● What is expected
Copy out the lines of the entries below word for word, beginning at the line that contains "Screen dimensions: 461x346" and continuing through the last line of the entries. Leave the pictures out of your copy.

● Dataset entries
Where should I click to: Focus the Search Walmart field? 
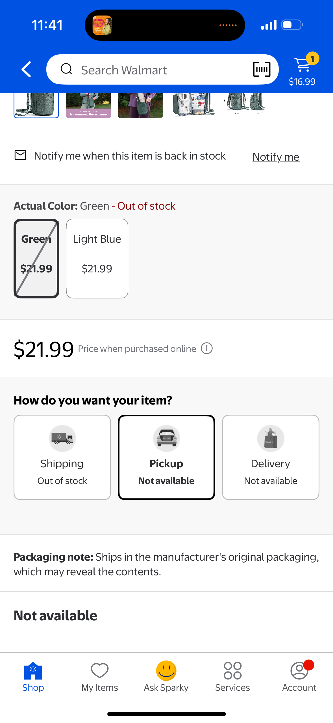[162, 69]
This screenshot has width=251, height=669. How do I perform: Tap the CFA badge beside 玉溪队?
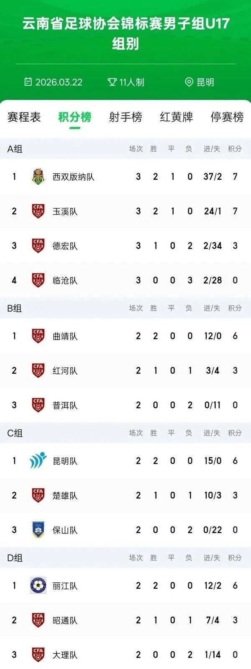coord(38,211)
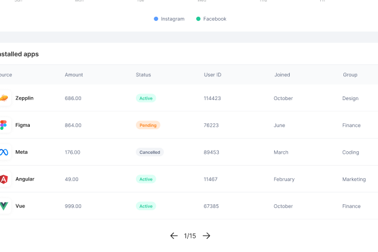The height and width of the screenshot is (252, 378).
Task: Toggle Instagram series in chart legend
Action: click(x=169, y=19)
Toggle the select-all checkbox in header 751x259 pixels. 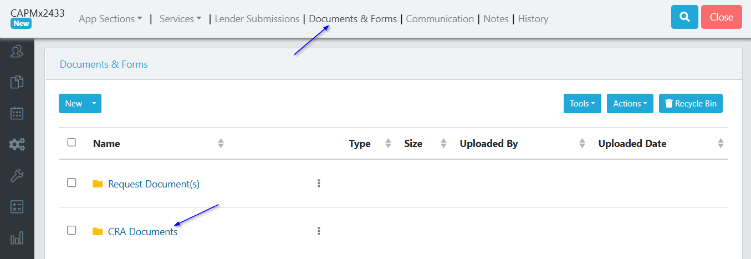point(71,143)
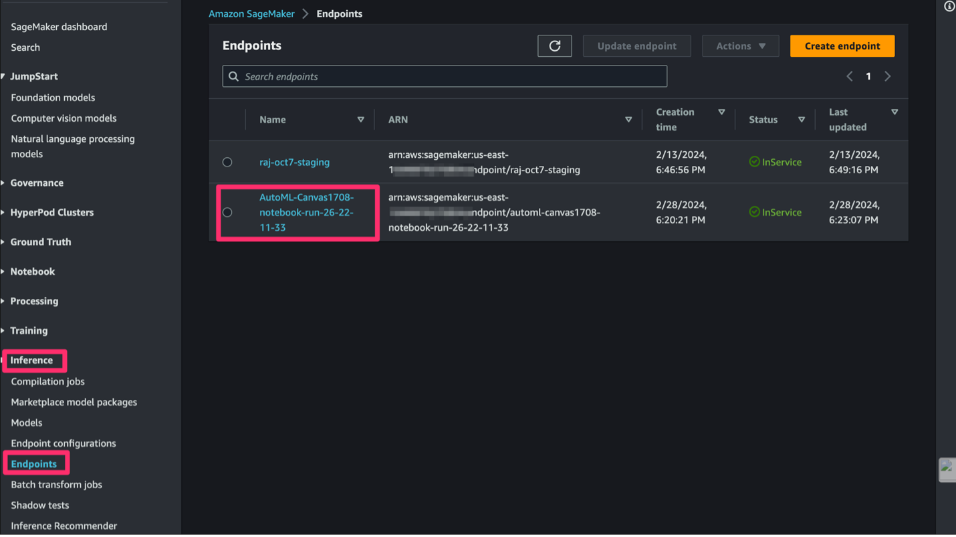Image resolution: width=956 pixels, height=537 pixels.
Task: Click the Create endpoint button
Action: coord(842,45)
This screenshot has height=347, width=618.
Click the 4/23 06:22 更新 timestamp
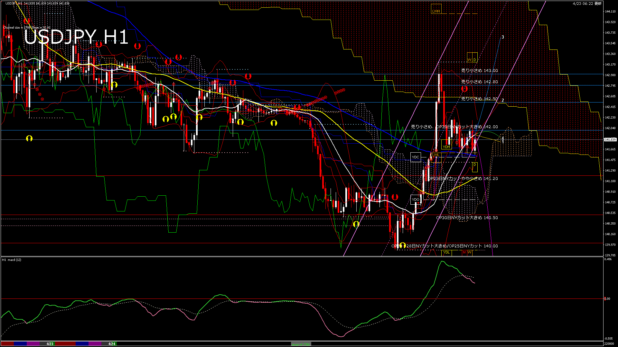(x=587, y=4)
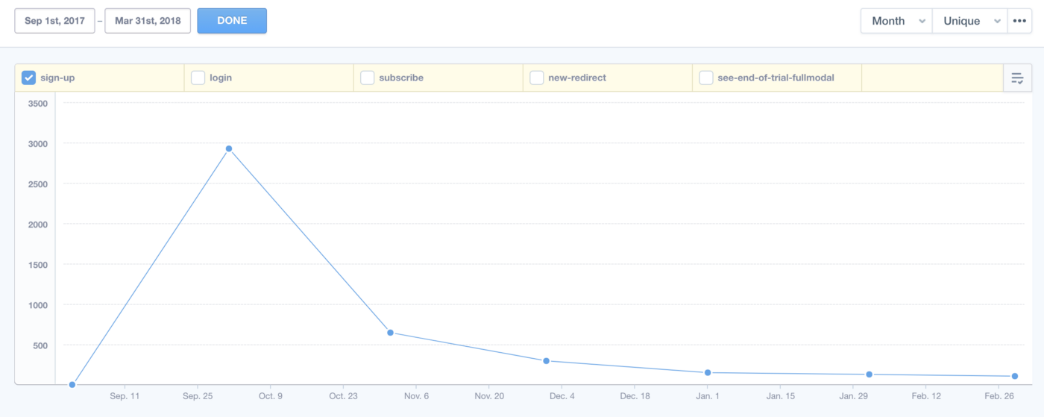Select the sign-up legend label
The height and width of the screenshot is (417, 1044).
(x=57, y=78)
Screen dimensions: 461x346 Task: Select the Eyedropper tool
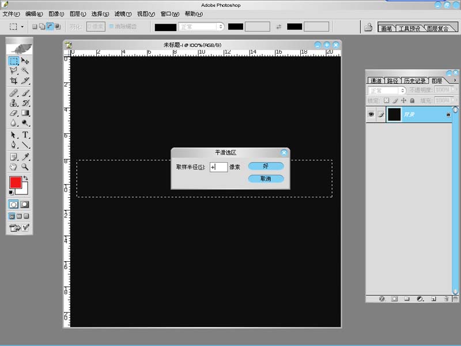[25, 157]
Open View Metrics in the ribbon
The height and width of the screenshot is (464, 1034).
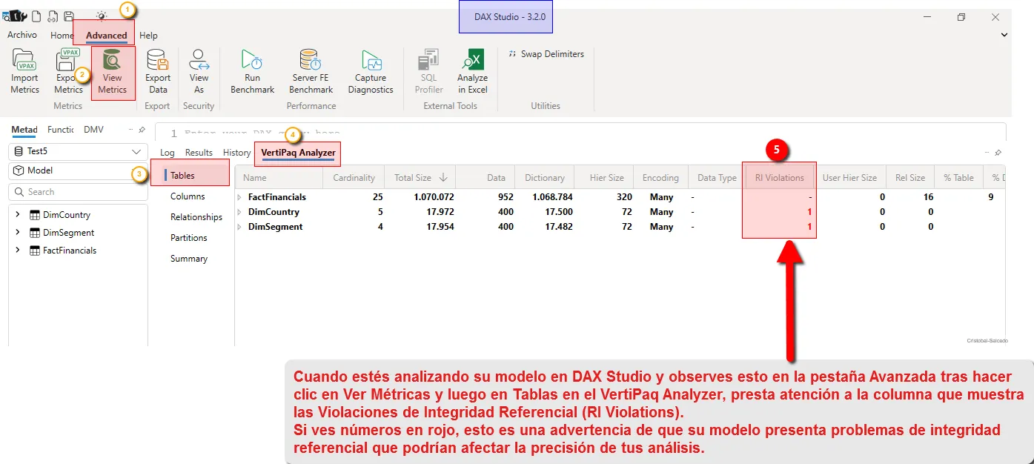pyautogui.click(x=113, y=73)
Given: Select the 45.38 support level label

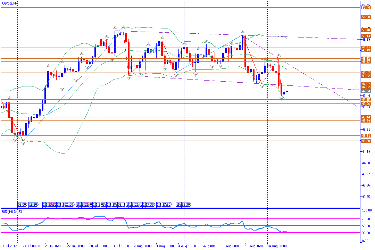Looking at the screenshot, I should [x=365, y=141].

● Solved exercise
Screen dimensions: 461x346 Task: Select the Eyedropper tool
[25, 157]
Open View Metrics in the ribbon
The height and width of the screenshot is (464, 1034).
pyautogui.click(x=113, y=73)
Given: Select the 45.38 support level label

Looking at the screenshot, I should [x=365, y=141].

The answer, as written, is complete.